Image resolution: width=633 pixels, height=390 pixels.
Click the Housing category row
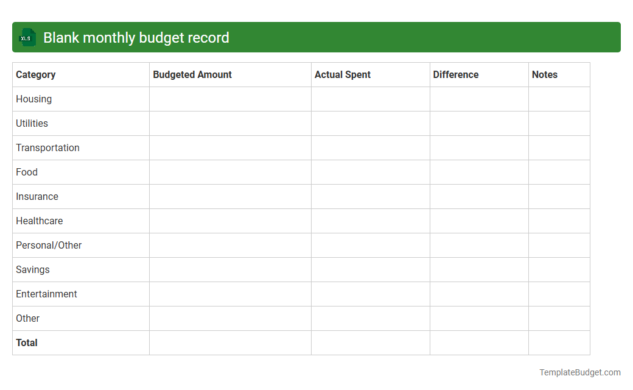coord(33,99)
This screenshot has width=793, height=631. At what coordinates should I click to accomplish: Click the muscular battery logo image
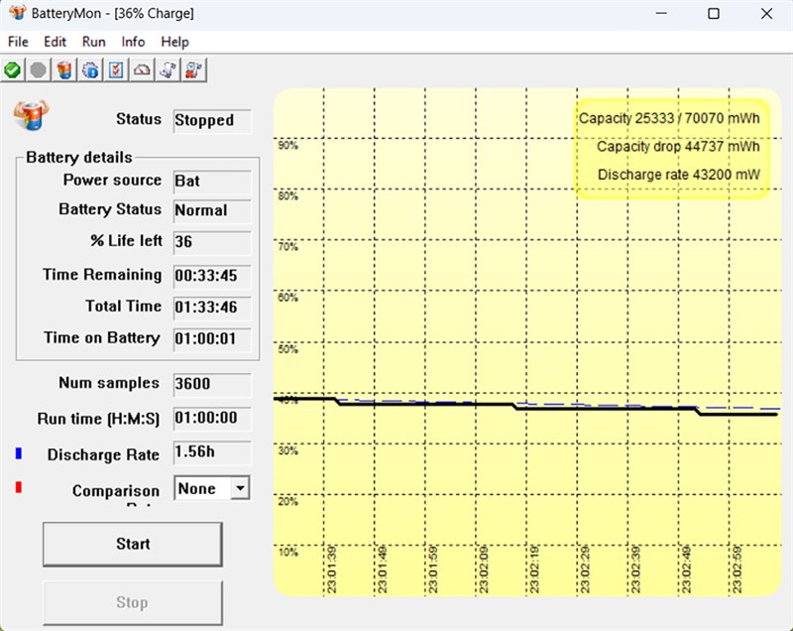click(x=32, y=115)
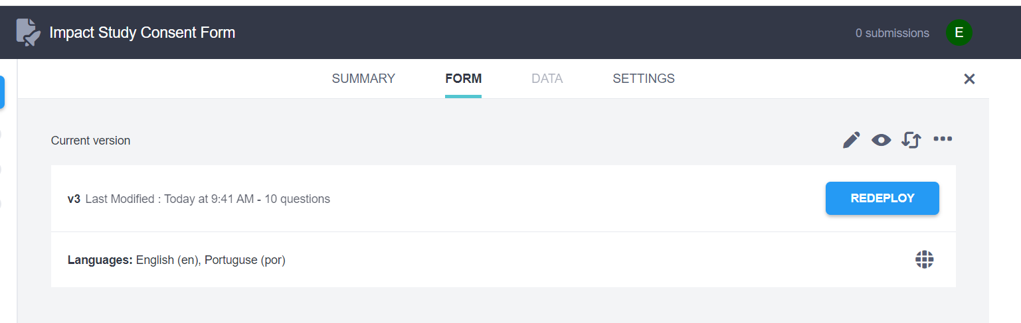Open the form editor via pencil icon
This screenshot has height=323, width=1021.
851,140
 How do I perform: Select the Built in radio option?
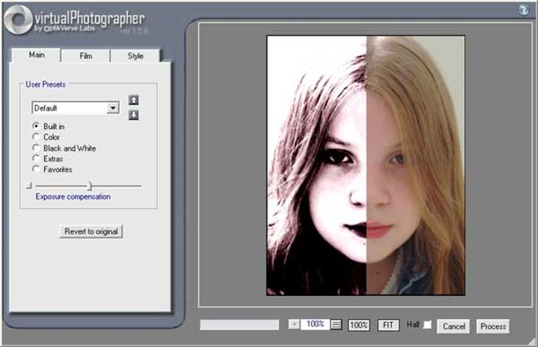point(36,126)
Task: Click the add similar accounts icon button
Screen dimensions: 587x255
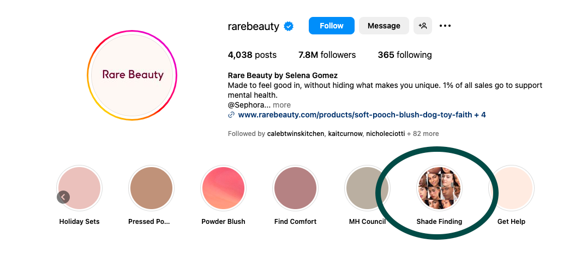Action: 422,26
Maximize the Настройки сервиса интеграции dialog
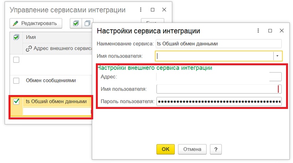Image resolution: width=293 pixels, height=163 pixels. [270, 31]
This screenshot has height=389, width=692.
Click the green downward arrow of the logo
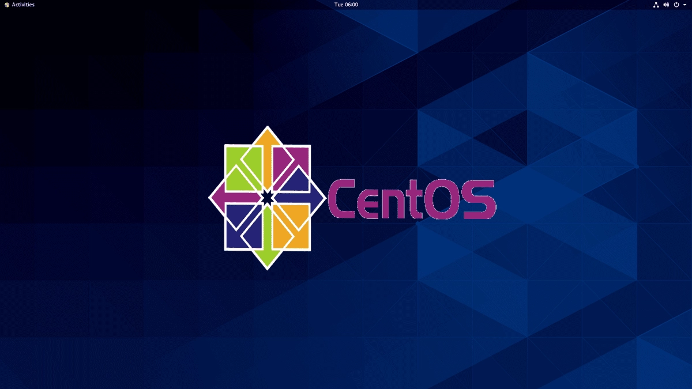click(x=267, y=254)
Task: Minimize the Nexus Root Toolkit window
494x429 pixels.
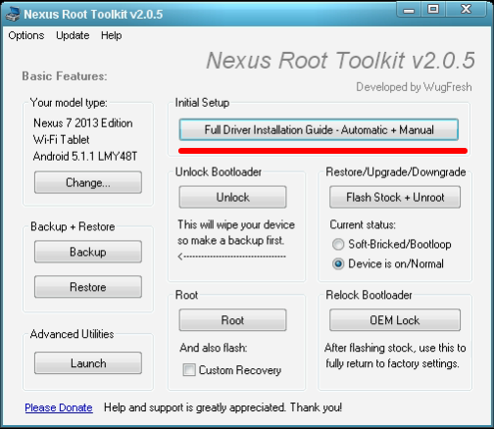Action: coord(409,10)
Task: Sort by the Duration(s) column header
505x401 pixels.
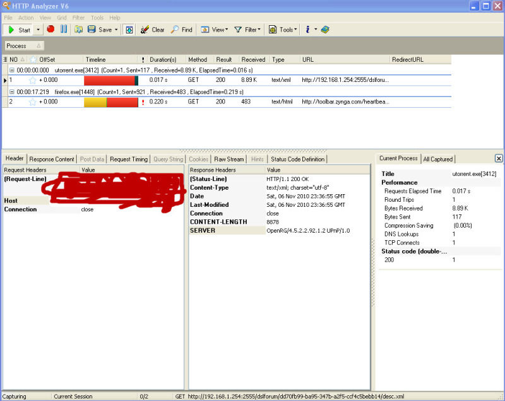Action: click(163, 60)
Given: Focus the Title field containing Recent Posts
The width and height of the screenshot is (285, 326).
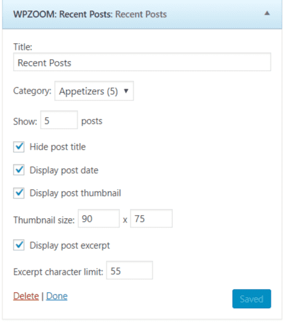Looking at the screenshot, I should point(142,62).
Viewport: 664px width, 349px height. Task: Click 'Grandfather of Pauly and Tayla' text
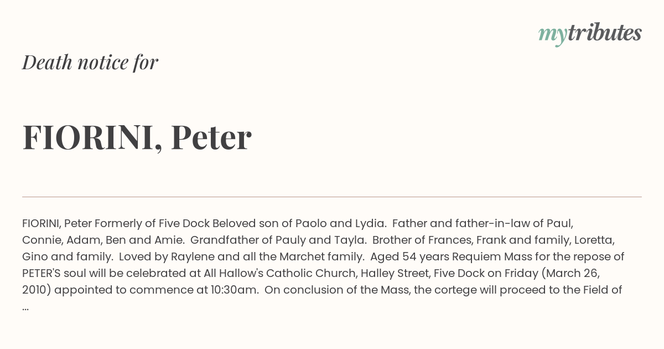pyautogui.click(x=278, y=240)
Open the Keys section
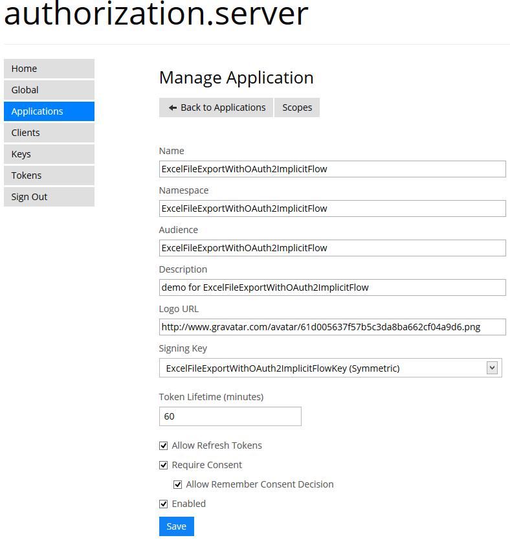Screen dimensions: 510x540 pyautogui.click(x=49, y=154)

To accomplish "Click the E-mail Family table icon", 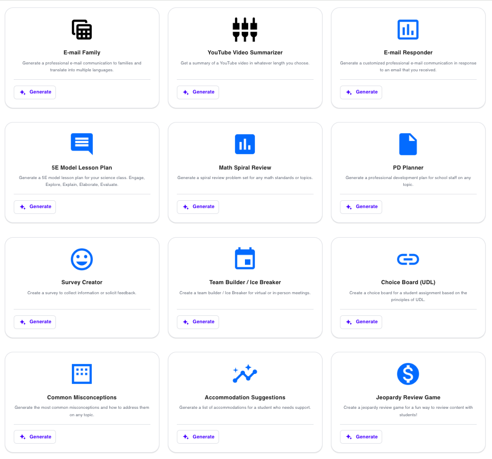I will [x=82, y=30].
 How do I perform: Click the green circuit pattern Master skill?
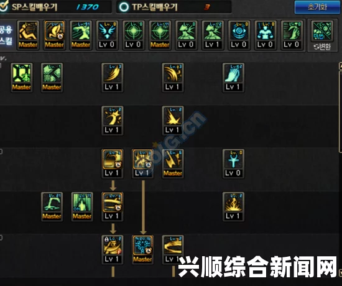pyautogui.click(x=21, y=73)
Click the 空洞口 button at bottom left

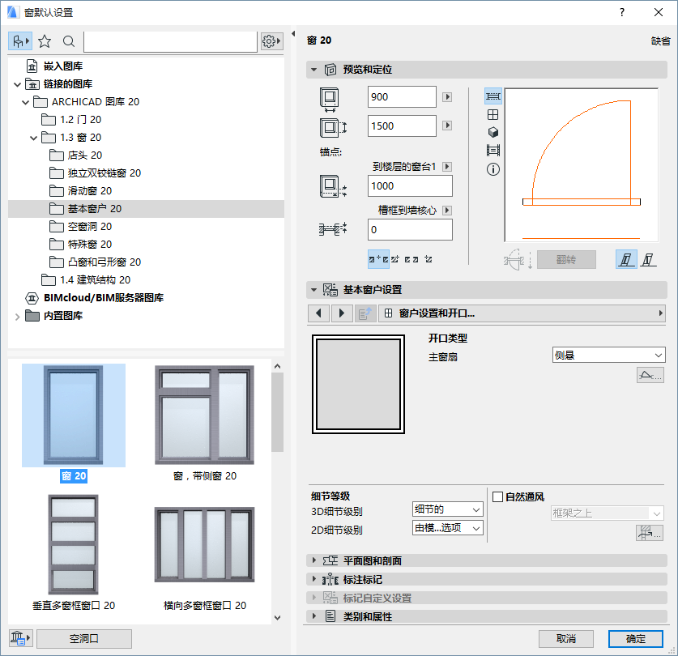[x=83, y=639]
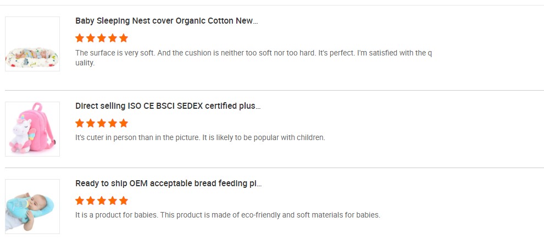View the baby feeding pillow thumbnail image
The width and height of the screenshot is (544, 245).
[32, 206]
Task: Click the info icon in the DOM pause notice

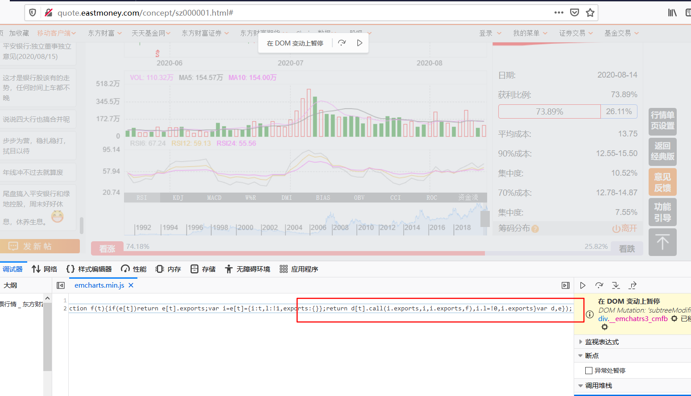Action: 590,314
══════
Word for word, restate the lines above from the one with "Click the green downward arrow of the logo" through the one with "Given: Focus the", keeping both ends and dropping the pictures.

Click the green downward arrow of the logo
click(x=267, y=254)
Task: Minimize the Nexus Root Toolkit window
494x429 pixels.
Action: coord(409,10)
Task: Sort by the Duration(s) column header
505x401 pixels.
Action: click(163, 60)
Given: Focus the Title field containing Recent Posts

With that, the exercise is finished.